Problem statement:
From the first line of the records down to the one that holds "Viewport: 2374px width, 1530px height.", transcribe each line exactly and add nothing.

Information given:
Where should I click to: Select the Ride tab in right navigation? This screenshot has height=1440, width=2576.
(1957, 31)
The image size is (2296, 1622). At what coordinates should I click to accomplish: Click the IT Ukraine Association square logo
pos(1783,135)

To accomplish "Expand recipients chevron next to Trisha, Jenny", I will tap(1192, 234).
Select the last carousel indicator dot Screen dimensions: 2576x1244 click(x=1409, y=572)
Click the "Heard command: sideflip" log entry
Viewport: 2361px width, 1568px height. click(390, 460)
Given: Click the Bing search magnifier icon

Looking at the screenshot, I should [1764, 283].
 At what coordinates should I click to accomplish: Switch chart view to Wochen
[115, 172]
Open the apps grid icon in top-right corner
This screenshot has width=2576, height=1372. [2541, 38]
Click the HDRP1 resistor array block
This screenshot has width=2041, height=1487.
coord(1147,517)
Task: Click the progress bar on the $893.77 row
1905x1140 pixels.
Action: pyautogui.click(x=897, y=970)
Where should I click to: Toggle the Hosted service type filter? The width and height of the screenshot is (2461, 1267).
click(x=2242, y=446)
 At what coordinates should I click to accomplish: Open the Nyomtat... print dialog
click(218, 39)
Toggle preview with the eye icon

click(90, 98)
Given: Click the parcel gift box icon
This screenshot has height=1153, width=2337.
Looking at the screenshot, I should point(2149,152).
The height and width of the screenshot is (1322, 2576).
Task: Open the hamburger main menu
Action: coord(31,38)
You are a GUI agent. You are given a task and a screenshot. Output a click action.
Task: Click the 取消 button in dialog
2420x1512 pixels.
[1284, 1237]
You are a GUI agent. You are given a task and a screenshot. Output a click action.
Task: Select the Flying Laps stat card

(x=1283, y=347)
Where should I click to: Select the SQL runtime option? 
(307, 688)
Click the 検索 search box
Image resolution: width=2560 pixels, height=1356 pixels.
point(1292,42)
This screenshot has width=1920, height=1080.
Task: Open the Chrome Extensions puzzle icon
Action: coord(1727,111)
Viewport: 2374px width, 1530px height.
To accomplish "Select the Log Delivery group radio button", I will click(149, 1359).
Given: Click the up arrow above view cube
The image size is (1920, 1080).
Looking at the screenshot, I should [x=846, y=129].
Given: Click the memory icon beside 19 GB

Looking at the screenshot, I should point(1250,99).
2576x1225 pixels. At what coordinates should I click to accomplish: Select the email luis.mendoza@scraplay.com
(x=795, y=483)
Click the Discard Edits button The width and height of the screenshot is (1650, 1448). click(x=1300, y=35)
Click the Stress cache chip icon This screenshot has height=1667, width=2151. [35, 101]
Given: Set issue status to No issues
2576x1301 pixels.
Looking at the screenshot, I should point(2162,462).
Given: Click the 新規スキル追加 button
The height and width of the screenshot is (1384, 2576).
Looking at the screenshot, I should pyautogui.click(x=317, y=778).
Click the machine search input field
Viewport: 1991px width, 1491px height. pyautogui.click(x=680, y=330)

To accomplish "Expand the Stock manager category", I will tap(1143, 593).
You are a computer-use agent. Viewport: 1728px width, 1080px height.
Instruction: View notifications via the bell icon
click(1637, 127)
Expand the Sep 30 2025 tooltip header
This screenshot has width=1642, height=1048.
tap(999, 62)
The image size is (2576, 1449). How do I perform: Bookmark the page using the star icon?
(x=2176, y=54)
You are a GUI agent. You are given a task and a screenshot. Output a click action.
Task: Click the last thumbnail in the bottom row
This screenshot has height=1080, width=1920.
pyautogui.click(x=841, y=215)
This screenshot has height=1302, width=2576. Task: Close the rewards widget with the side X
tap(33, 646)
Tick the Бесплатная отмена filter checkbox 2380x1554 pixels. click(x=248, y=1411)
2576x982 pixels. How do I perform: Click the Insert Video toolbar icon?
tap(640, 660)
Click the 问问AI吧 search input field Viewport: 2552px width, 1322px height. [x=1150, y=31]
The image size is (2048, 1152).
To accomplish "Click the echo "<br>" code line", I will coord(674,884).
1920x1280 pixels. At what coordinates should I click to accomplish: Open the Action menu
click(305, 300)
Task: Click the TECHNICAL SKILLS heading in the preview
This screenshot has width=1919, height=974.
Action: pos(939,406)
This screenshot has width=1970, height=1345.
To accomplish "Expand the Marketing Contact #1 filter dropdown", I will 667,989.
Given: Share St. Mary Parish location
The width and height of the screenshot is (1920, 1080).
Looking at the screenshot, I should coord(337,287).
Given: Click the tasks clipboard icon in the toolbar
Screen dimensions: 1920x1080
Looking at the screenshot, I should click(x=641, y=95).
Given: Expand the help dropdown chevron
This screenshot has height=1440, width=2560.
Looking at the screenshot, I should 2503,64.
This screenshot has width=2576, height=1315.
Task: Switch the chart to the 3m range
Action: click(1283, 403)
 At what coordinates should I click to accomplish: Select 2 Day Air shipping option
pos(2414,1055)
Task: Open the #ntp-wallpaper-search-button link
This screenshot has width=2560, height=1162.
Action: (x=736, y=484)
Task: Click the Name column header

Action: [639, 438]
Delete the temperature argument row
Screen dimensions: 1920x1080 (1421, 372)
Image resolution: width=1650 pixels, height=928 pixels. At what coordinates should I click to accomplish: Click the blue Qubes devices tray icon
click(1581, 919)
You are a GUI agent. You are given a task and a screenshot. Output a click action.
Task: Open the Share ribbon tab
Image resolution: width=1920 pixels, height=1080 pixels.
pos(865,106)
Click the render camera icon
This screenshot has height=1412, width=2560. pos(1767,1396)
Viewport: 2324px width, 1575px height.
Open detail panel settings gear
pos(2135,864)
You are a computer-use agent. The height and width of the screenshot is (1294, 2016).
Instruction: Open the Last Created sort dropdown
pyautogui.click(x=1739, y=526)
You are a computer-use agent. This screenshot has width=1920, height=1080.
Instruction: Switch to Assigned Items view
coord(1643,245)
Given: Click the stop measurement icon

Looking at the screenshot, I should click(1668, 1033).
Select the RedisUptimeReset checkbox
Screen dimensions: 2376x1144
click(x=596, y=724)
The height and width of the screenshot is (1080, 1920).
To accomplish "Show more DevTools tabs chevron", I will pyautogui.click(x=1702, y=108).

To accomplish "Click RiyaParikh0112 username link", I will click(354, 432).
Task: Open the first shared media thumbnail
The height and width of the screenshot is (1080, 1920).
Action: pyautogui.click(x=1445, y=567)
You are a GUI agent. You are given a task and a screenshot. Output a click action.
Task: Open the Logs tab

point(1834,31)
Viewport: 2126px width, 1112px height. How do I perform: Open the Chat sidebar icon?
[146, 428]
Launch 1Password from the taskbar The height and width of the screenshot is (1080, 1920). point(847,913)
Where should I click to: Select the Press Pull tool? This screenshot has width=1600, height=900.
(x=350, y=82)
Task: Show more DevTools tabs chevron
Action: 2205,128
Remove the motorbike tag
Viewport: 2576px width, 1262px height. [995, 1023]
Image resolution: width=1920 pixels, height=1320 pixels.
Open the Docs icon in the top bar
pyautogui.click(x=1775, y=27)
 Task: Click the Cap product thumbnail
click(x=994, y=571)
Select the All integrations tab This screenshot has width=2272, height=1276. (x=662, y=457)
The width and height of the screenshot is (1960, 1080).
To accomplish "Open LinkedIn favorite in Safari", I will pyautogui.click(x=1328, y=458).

Result below:
Where should I click to: Select the Ride tab in right navigation? This screenshot has height=1440, width=2576.
(1957, 31)
The image size is (2296, 1622). At what coordinates should I click to accomplish: Click the IT Ukraine Association square logo
pos(1783,135)

To accomplish "Expand recipients chevron next to Trisha, Jenny", I will tap(1192, 234).
Select the last carousel indicator dot Screen dimensions: 2576x1244 click(x=1409, y=572)
Click the "Heard command: sideflip" log entry
Viewport: 2361px width, 1568px height. click(390, 460)
Given: Click the Bing search magnifier icon

Looking at the screenshot, I should [1764, 283].
 At what coordinates should I click to accomplish: Switch chart view to Wochen
[115, 172]
Open the apps grid icon in top-right corner
This screenshot has width=2576, height=1372. [2541, 38]
Click the HDRP1 resistor array block
This screenshot has width=2041, height=1487.
coord(1147,517)
Task: Click the progress bar on the $893.77 row
1905x1140 pixels.
Action: pyautogui.click(x=897, y=970)
Where should I click to: Toggle the Hosted service type filter? The width and height of the screenshot is (2461, 1267).
click(x=2242, y=446)
 At what coordinates should I click to accomplish: Open the Nyomtat... print dialog
click(218, 39)
Toggle preview with the eye icon

click(90, 98)
Given: Click the parcel gift box icon
This screenshot has height=1153, width=2337.
Looking at the screenshot, I should point(2149,152).
The height and width of the screenshot is (1322, 2576).
Task: Open the hamburger main menu
Action: coord(31,38)
You are a GUI agent. You are given a task and a screenshot. Output a click action.
Task: Click the 取消 button in dialog
2420x1512 pixels.
[1284, 1237]
You are a GUI agent. You are given a task and a screenshot. Output a click action.
Task: Select the Flying Laps stat card

(x=1283, y=347)
Where should I click to: Select the SQL runtime option? 
(307, 688)
Click the 検索 search box
Image resolution: width=2560 pixels, height=1356 pixels.
point(1292,42)
This screenshot has width=1920, height=1080.
Task: Open the Chrome Extensions puzzle icon
Action: coord(1727,111)
Viewport: 2374px width, 1530px height.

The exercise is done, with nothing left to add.